■ **PROVIDED RECORDS**:
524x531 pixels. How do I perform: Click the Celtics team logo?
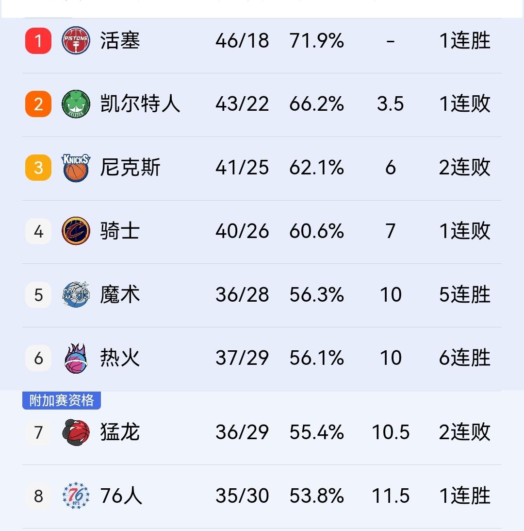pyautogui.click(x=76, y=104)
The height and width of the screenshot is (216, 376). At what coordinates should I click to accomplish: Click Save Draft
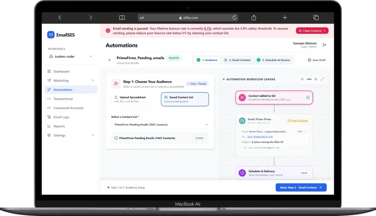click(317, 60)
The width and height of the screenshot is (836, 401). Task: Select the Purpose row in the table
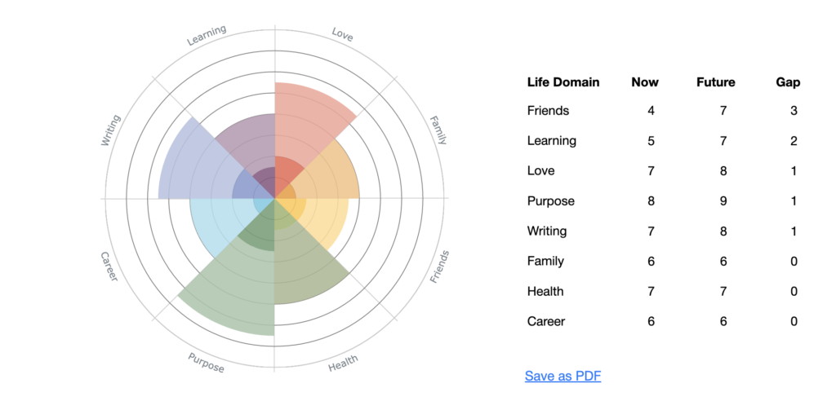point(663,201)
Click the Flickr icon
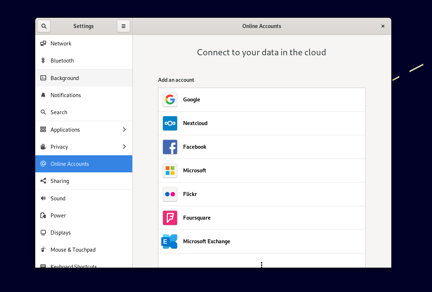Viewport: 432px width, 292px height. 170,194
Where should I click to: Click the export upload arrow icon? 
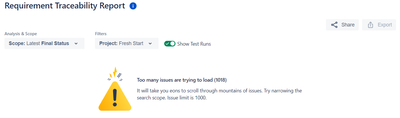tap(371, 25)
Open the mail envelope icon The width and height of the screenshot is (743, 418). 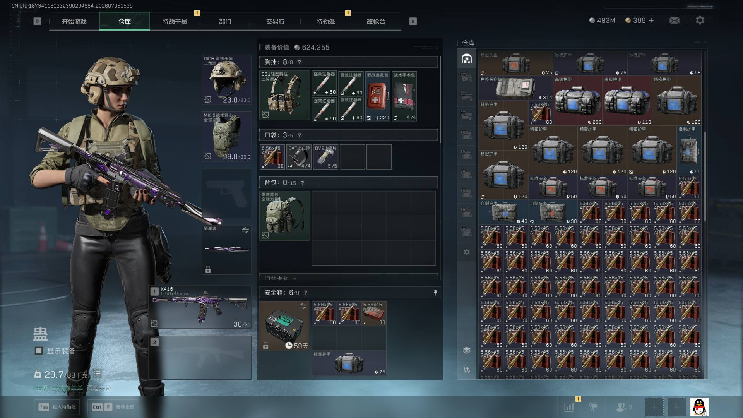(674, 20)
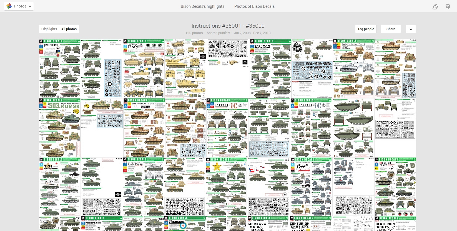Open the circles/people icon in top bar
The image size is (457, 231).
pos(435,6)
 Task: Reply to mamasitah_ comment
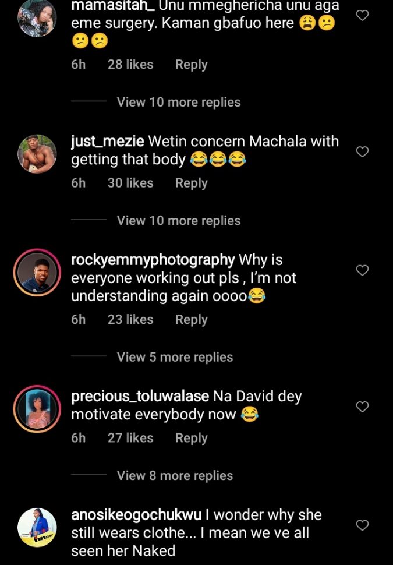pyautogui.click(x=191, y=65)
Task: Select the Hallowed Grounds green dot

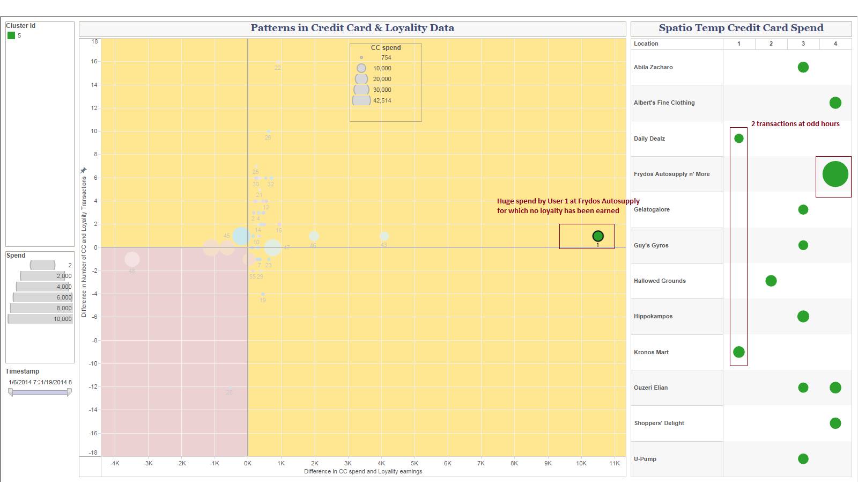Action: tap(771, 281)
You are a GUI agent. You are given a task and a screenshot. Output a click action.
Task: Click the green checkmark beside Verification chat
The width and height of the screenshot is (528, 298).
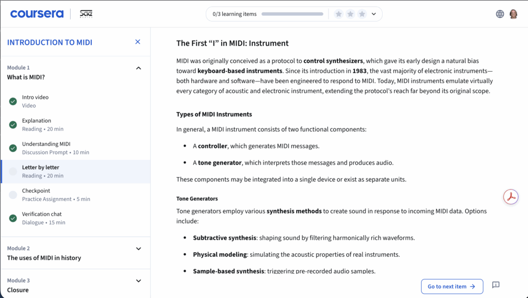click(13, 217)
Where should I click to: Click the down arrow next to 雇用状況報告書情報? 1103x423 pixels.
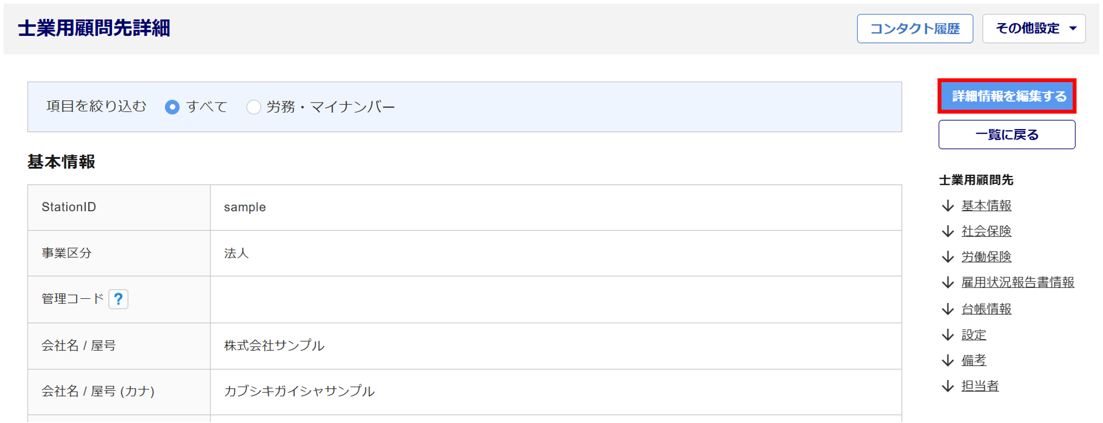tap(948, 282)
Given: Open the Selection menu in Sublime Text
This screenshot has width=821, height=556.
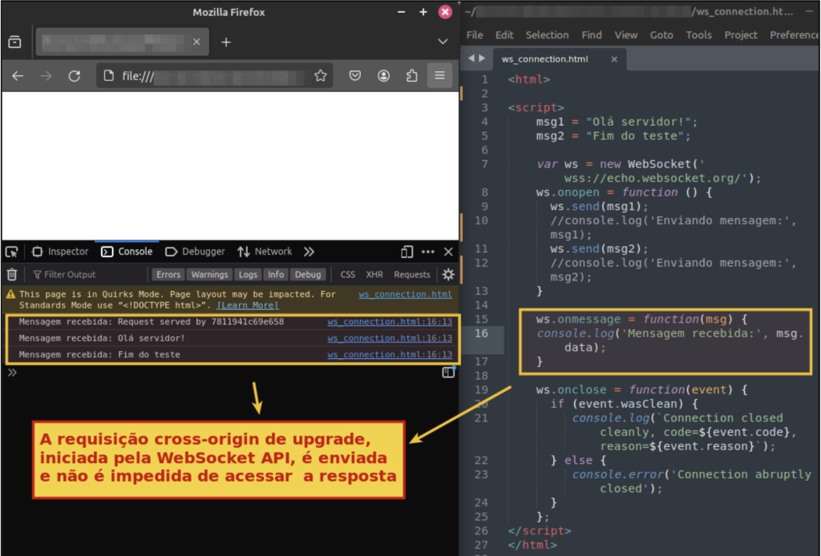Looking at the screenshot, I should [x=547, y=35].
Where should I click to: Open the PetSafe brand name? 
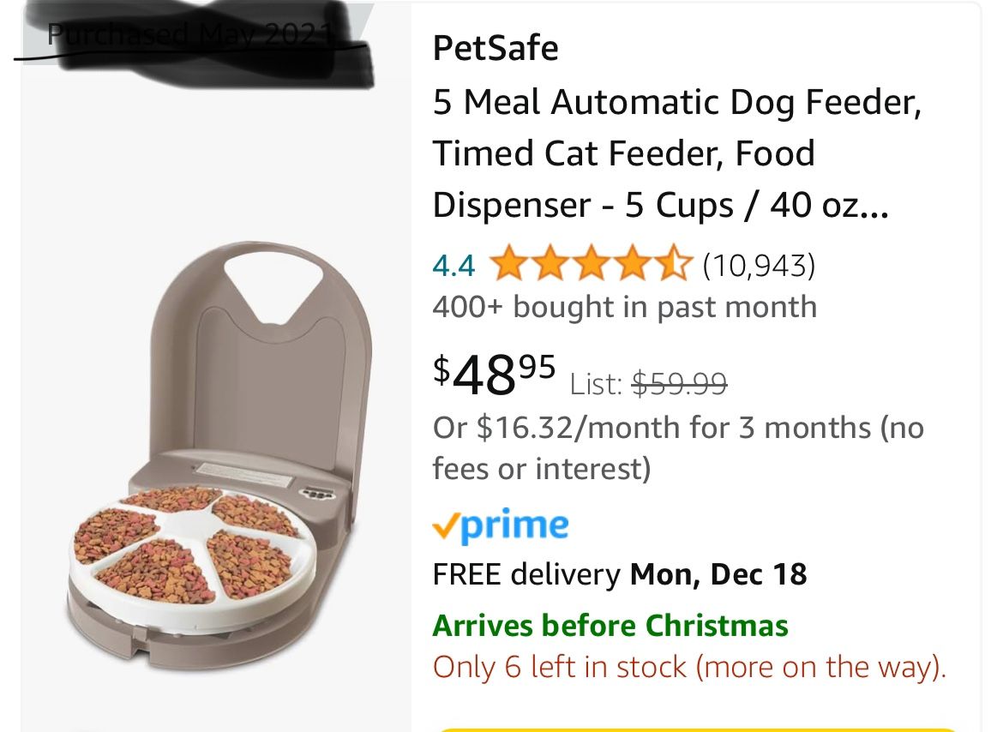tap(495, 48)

■ **EXERCISE PROMPT**:
Excluding the pictures, restate word for word the lines from the one that holds "Where should I click to: Open" through the last line of the entries, both ends included.

■ **OUTPUT OF THE TASK**:
Where should I click to: Open the PetSafe brand name? 
tap(495, 48)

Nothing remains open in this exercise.